-------- DATA TO PROCESS
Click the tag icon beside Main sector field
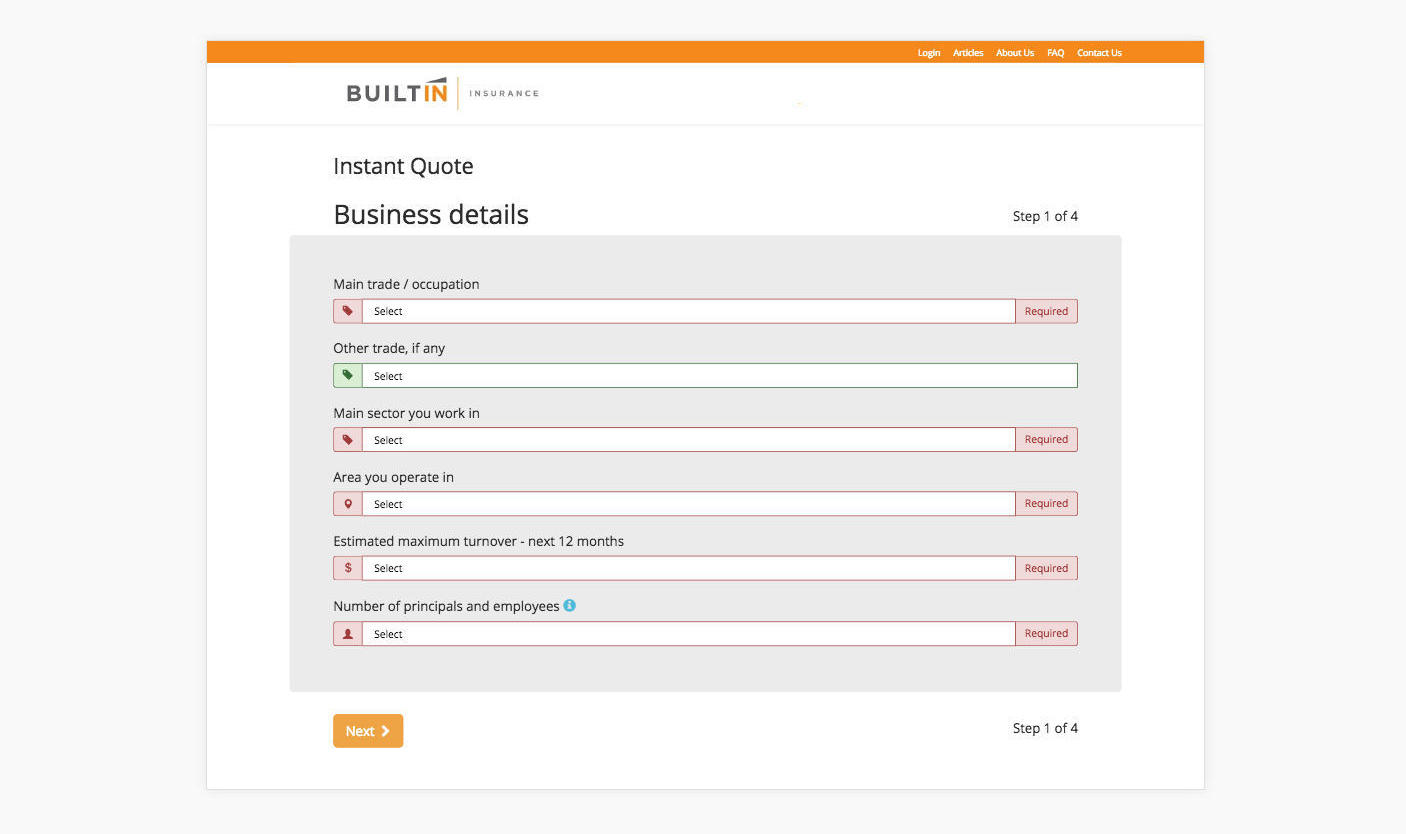 point(348,440)
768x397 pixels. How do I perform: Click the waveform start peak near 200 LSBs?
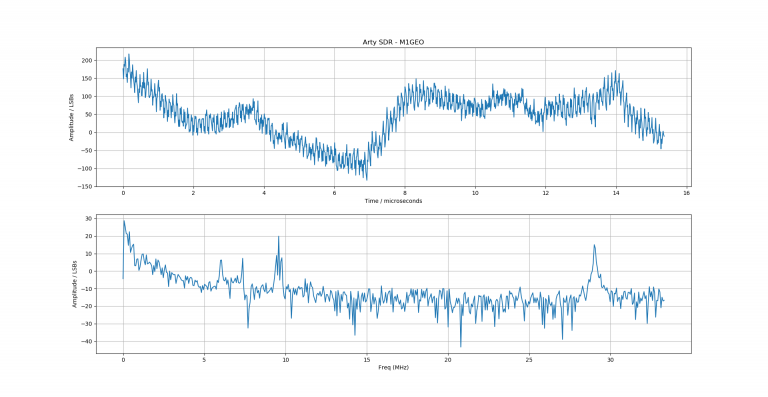click(x=129, y=54)
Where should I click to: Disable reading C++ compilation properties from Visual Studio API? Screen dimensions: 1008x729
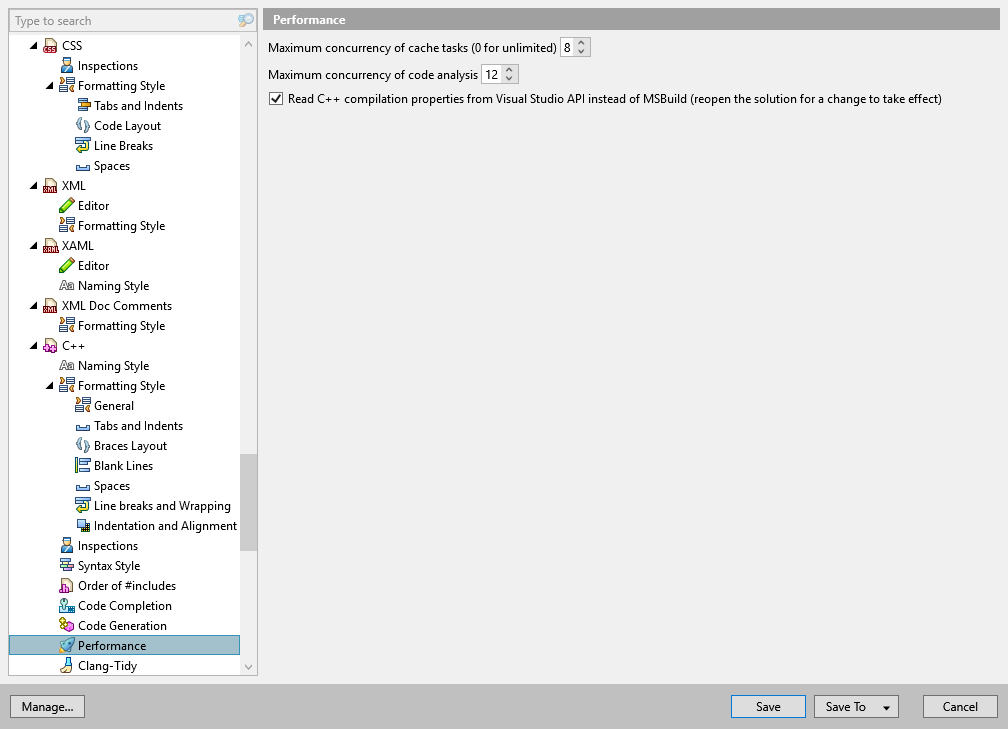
----------------
TASK REQUIREMENTS: Write out the material above once more, word for word. Images stay out.

RESPONSE:
Click the tag icon beside Main sector field
 point(348,440)
768x397 pixels. How do I perform: Click the waveform start peak near 200 LSBs?
click(x=129, y=54)
Where should I click to: Disable reading C++ compilation properties from Visual Studio API? Screen dimensions: 1008x729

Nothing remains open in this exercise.